The contract for the initiative was awarded at the end of June, and the department just went public with the news, following the conclusion of the bid protest period. Alexandria, Va.-based Phase2 will be building the Drupal platform for Interior, and IBM will host it in its cloud.
"What we realized four or five years ago is that each of the bureaus had their own content management system, with different contracts and different platforms," Tim Fullerton, director of digital strategy at Interior, told FCW. "It's really expensive to do it that way."
With this new open source platform, the department will save on software licensing fees – paying for none instead of nine.
In addition, because the management systems are hosted on IBM's cloud, there is a 99.9 percent guaranteed uptime for all Interior websites.
The most challenging part, Fullerton said, was that this approach -- a consolidated, department-wide CMS platform, open source and in the cloud -- had not been done before in government.

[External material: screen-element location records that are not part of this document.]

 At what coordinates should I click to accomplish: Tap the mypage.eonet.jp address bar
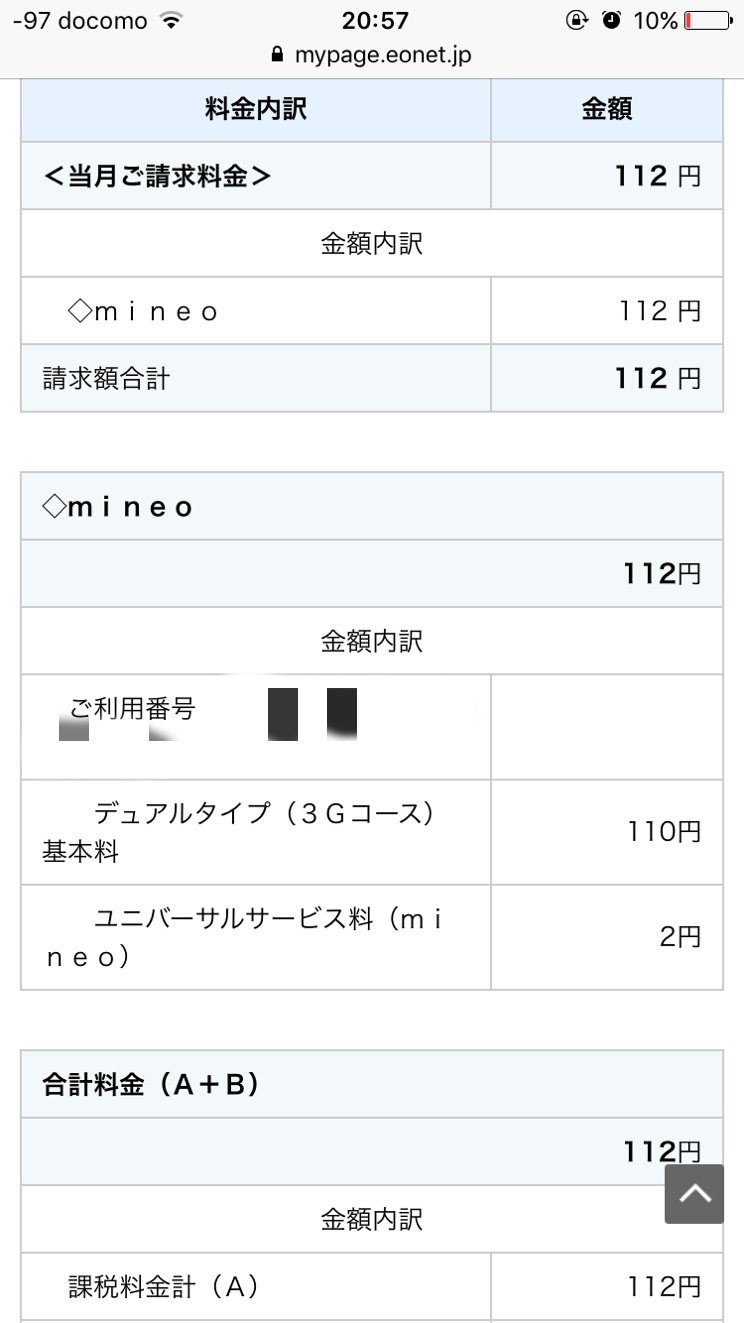[382, 54]
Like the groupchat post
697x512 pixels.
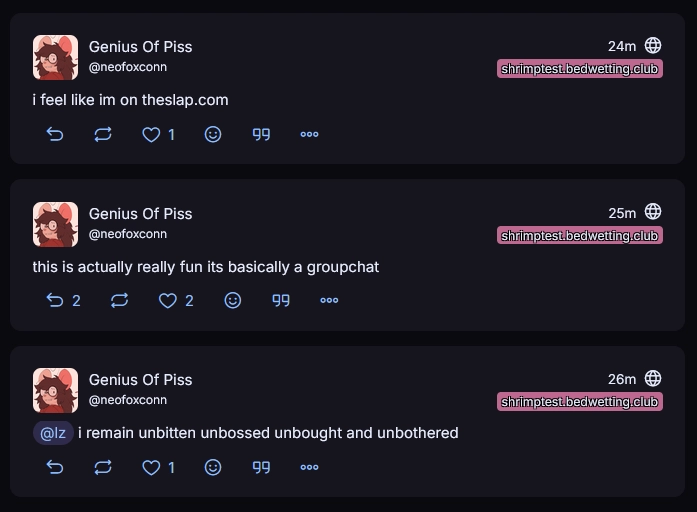168,300
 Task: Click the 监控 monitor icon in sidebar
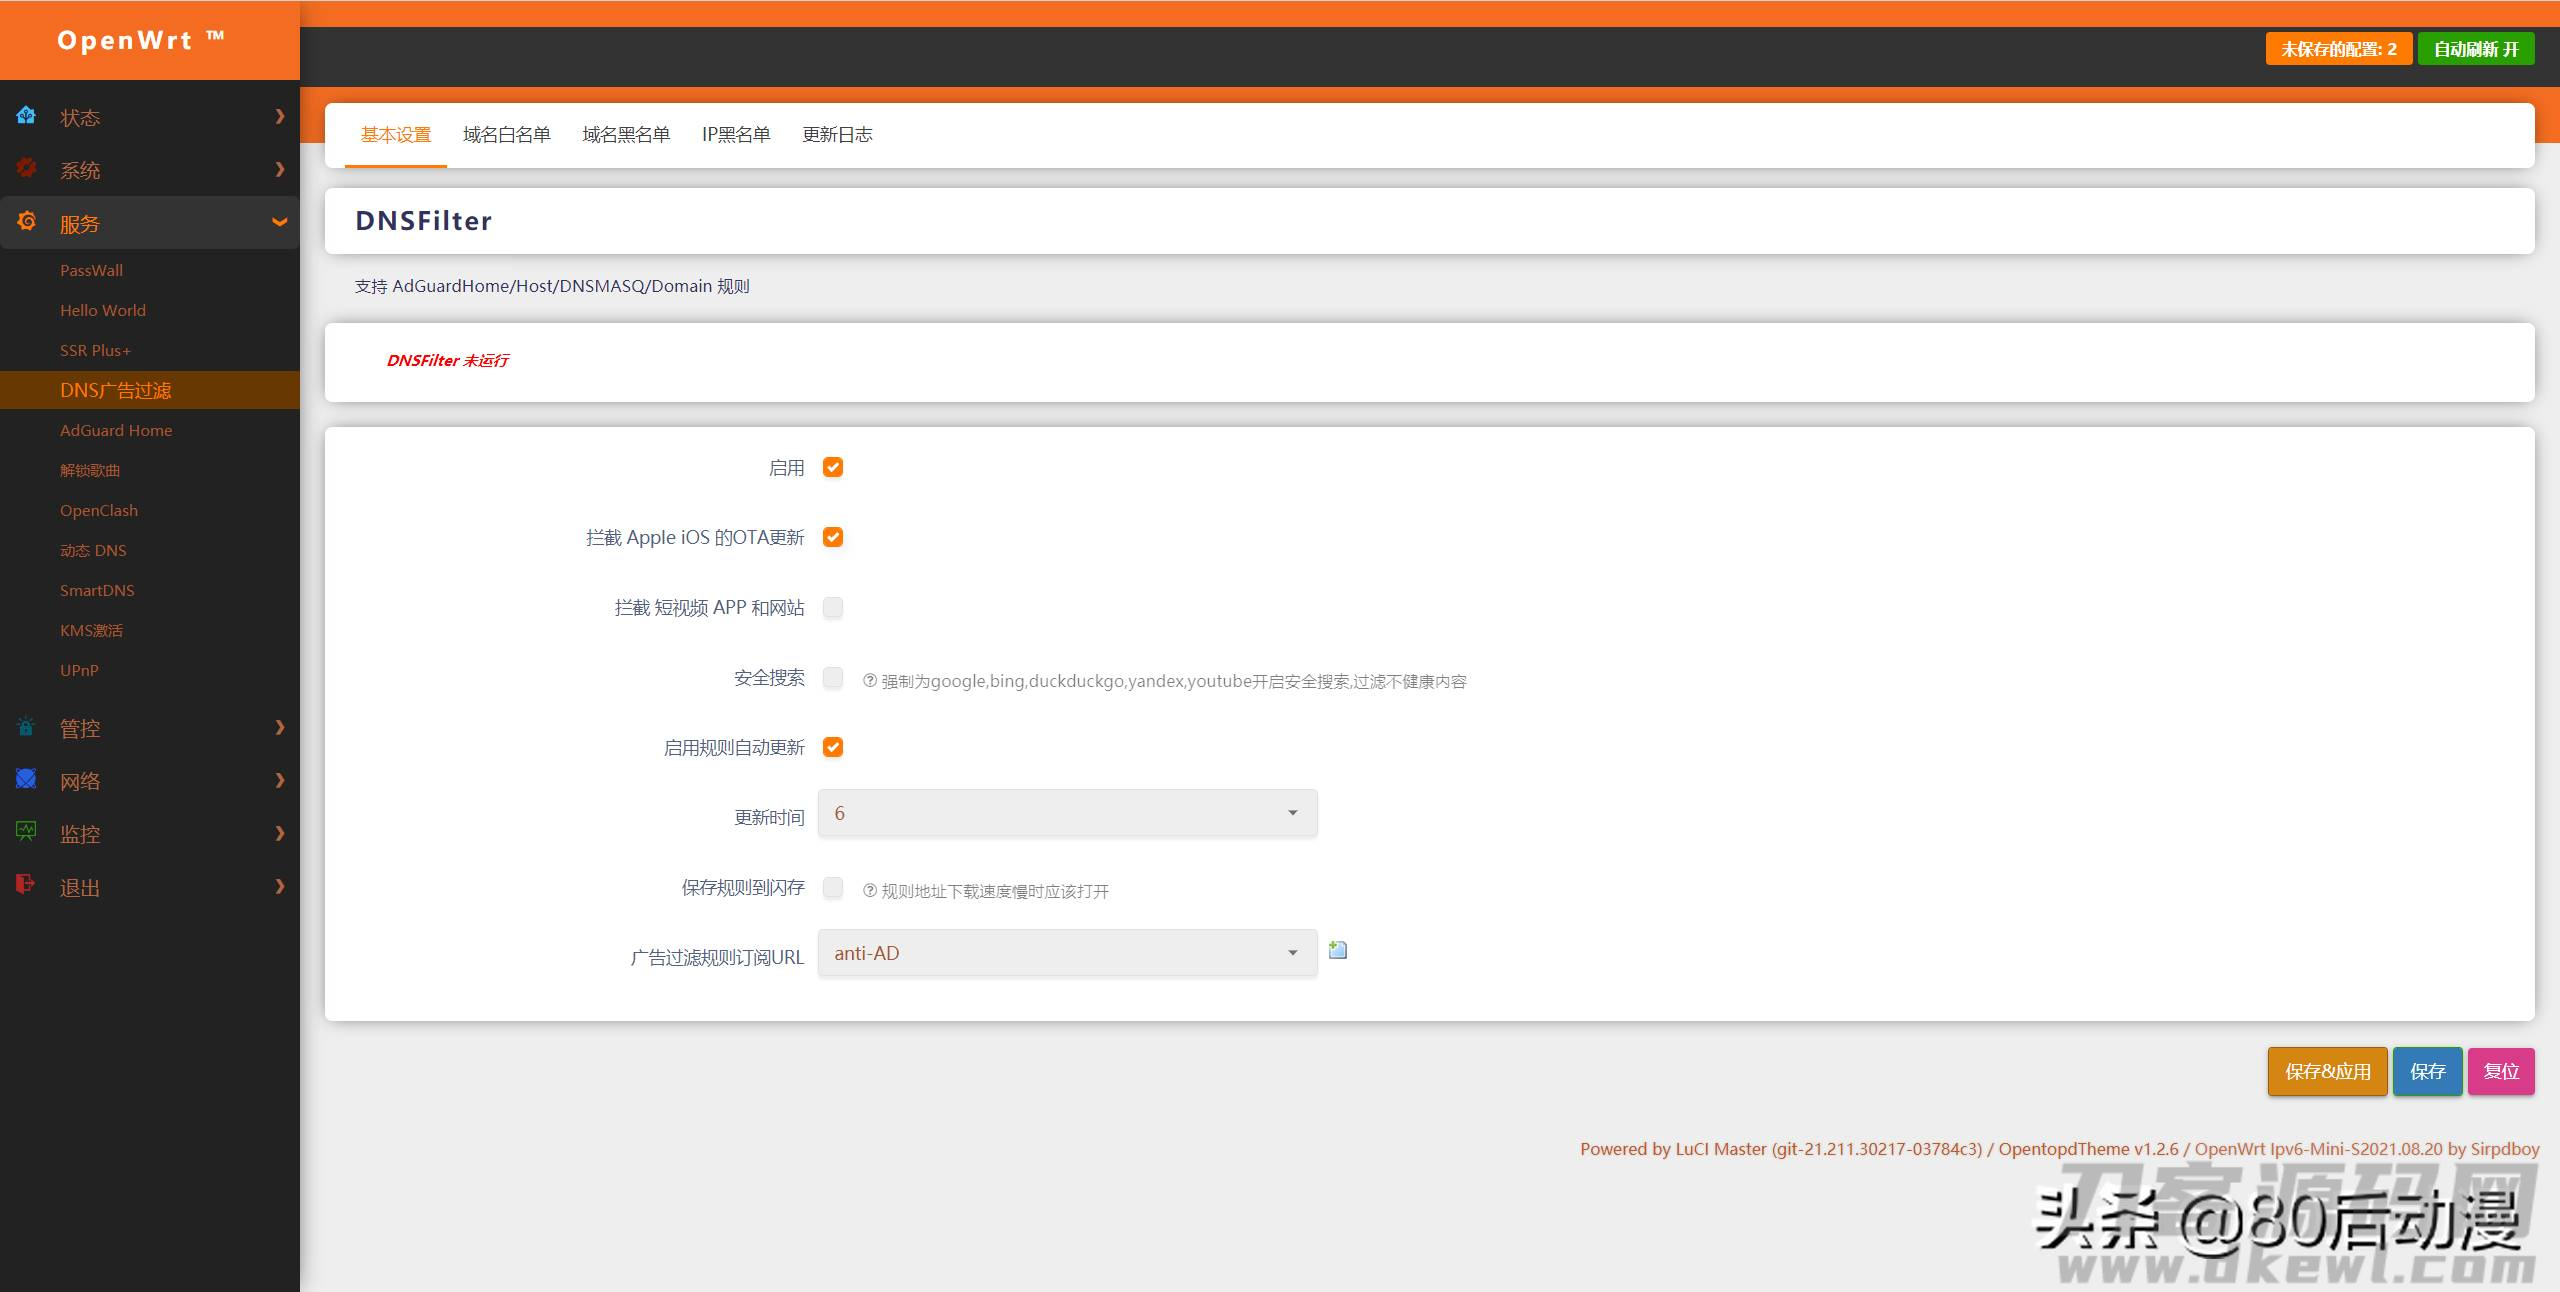(26, 832)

"We're hoping to lead by example and show agencies it's a great model for improving efficiencies," Fullerton said. "Since we've gone through the contracting process, agencies can go to DOI if they need help and adjust the documentation to meet their needs."
DOI will be building out the platform over the next three months, holding workshops to identify bureau needs and training employees in Drupal.
This change should make life easier for agency staff working with the website, by improving the authoring experience for bureaus and creating a better user experience for the public, Fullerton said.
Drupal has been an active open-source project since 2001. Many agencies are already using it, and recognize it as the standard for open source development, according to GovFresh founder Luke Fretwell, who works with Drupal-focused development firms for government. (Fretwell has also written for FCW on open source and open data.)
The Federal Communications Commission, the White House and the Commerce and Energy departments are using Drupal for their websites, for example.
"If you're outsourcing the IT functions around maintaining the website, agencies can focus strictly on producing content," Fretwell said. "Agencies are starting to realize there are better options out there."
Colby Hochmuth is a former staff writer for FCW.